> **HOW TO COMPLETE THIS TASK**
I need the lines below from the one with "Question Time (370, 88)" down to the one with "553 616 450, 739 343 403 (115, 24)" reproduced exactly, both ends included, and nothing else.

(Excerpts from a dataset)
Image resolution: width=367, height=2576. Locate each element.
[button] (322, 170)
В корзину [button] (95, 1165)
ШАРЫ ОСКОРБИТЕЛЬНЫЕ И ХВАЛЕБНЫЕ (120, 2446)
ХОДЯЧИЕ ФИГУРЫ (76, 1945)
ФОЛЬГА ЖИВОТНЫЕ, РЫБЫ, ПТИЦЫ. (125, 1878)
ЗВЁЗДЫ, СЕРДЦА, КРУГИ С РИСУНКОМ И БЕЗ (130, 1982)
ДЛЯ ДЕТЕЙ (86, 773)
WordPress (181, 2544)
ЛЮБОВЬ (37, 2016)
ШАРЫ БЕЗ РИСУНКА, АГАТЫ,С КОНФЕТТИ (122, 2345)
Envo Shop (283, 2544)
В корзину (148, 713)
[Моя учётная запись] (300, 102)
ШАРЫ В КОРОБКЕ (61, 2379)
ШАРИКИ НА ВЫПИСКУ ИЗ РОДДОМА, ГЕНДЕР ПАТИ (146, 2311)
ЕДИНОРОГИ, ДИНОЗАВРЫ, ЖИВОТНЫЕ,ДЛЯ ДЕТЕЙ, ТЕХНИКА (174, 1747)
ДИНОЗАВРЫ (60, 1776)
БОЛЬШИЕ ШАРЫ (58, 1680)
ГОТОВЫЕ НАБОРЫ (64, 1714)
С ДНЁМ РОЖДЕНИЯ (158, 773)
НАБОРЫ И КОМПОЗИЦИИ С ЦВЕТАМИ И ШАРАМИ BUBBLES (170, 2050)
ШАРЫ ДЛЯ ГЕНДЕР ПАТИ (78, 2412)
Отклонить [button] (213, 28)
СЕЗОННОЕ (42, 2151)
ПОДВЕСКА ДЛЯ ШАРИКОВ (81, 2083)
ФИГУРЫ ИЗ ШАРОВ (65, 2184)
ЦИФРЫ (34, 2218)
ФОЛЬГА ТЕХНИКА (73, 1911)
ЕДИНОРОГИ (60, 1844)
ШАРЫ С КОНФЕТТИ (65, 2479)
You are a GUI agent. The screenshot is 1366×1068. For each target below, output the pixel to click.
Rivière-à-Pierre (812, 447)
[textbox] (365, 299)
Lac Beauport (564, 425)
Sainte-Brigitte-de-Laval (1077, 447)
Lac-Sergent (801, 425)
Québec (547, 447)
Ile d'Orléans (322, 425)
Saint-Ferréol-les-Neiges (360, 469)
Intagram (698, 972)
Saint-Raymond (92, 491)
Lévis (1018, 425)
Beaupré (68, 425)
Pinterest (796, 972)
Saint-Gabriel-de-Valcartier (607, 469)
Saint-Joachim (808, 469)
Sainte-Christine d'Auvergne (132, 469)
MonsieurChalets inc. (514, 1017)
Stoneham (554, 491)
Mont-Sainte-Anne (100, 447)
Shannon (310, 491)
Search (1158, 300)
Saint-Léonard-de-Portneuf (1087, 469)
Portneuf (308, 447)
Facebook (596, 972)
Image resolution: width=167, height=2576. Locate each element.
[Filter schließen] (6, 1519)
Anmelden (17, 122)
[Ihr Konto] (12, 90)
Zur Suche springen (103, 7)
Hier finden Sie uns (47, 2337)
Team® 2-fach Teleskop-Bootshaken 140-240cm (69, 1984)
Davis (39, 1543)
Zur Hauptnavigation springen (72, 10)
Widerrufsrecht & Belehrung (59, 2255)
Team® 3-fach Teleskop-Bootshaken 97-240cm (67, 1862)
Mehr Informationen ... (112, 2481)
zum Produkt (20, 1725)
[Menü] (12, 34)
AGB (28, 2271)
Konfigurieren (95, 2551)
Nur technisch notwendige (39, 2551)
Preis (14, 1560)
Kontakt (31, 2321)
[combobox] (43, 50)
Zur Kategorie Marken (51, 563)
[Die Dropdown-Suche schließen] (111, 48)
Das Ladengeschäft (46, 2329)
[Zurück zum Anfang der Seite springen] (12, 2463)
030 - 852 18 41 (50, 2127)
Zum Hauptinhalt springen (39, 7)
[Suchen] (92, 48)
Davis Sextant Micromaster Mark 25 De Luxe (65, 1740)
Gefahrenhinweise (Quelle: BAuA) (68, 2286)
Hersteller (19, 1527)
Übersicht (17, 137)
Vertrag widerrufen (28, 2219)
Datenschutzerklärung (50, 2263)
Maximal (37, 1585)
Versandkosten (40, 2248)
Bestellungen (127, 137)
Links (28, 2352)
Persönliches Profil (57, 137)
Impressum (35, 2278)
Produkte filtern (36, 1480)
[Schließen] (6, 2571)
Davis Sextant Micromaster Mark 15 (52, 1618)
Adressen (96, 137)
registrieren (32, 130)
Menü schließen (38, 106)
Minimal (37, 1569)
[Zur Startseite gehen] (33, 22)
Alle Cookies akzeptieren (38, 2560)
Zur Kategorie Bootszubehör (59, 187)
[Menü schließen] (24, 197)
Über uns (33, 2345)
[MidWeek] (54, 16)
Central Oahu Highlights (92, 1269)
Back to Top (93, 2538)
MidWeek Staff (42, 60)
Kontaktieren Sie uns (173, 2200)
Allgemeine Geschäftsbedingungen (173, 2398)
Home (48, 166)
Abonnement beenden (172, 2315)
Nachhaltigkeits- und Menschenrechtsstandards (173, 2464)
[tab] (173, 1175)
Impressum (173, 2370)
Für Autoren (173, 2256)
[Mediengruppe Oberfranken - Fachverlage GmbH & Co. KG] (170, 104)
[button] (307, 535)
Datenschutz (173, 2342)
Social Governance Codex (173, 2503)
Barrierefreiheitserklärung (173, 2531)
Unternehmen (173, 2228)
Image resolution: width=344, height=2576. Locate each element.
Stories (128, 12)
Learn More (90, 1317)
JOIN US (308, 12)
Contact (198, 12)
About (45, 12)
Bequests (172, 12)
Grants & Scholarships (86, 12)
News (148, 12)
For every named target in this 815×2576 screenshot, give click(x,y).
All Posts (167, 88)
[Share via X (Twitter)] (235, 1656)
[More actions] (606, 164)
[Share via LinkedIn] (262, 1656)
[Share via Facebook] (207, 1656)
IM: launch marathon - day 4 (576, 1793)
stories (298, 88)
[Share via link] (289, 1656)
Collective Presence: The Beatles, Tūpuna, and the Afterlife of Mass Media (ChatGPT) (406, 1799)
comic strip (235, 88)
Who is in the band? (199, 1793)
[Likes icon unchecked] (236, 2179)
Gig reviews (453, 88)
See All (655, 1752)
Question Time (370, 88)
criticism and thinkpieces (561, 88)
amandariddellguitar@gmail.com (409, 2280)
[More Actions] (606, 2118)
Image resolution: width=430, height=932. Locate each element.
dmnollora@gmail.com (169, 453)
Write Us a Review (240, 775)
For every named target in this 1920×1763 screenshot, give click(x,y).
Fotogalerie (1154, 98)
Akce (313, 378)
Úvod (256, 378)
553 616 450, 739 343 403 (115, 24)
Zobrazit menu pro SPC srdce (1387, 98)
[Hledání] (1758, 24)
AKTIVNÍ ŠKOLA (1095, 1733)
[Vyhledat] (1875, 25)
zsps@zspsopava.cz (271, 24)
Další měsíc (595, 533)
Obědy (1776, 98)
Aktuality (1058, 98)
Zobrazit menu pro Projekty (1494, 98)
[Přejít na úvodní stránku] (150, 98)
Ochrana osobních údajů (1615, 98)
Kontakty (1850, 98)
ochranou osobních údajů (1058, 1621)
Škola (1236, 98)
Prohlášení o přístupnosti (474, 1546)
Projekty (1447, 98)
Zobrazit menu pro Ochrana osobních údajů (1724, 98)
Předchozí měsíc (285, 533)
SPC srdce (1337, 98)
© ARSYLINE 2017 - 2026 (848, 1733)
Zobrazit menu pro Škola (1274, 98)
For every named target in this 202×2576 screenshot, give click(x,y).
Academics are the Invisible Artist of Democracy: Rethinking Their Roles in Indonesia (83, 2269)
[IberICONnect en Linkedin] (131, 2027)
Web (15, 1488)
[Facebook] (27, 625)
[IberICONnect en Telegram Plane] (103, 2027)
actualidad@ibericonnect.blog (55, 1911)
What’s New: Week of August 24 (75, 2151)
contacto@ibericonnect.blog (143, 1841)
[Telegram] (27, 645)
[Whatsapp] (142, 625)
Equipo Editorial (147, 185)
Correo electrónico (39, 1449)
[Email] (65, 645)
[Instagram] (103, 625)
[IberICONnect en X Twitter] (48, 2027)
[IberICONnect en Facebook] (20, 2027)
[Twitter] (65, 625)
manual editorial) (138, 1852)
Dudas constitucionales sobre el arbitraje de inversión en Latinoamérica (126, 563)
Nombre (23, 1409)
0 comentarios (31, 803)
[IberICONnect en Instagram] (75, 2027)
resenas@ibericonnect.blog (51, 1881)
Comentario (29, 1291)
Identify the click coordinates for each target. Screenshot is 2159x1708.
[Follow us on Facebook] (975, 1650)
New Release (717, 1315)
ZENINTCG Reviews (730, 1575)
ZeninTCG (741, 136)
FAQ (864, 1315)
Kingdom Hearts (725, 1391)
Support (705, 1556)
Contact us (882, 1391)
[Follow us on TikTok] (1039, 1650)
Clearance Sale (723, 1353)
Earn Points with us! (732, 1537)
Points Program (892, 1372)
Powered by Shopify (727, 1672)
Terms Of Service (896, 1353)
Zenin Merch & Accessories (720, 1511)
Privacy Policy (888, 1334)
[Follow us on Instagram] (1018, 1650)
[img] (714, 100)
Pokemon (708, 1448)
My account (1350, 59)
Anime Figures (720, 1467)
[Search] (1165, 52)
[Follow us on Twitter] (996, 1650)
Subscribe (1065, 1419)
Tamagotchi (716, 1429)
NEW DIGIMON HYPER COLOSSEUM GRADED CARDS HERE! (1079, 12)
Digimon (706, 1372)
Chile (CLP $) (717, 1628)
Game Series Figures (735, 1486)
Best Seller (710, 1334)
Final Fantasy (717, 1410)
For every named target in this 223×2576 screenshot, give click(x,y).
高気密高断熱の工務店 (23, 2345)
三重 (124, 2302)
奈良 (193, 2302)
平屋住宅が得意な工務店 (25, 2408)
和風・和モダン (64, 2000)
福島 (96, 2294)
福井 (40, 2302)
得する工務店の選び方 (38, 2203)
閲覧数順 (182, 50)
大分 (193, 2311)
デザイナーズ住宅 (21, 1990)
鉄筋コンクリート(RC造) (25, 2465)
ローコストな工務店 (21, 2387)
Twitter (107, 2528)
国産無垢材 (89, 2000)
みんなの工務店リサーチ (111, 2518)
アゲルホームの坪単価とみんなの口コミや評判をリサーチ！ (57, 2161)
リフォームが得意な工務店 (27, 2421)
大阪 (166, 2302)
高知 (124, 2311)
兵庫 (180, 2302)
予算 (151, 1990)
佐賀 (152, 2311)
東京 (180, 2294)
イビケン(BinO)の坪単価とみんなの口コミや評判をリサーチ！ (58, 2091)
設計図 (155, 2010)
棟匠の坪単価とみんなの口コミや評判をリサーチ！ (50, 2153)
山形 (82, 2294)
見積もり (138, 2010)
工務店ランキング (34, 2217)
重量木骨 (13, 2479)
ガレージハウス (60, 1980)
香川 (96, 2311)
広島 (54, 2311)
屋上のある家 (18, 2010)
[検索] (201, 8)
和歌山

> **RESULT FOR THIS TASK**
Question Time (370, 88)
criticism and thinkpieces (561, 88)
amandariddellguitar@gmail.com (409, 2280)
[More Actions] (606, 2118)
Image resolution: width=430, height=932. Locate each element.
dmnollora@gmail.com (169, 453)
Write Us a Review (240, 775)
For every named target in this 1920×1763 screenshot, give click(x,y).
Fotogalerie (1154, 98)
Akce (313, 378)
Úvod (256, 378)
553 616 450, 739 343 403 (115, 24)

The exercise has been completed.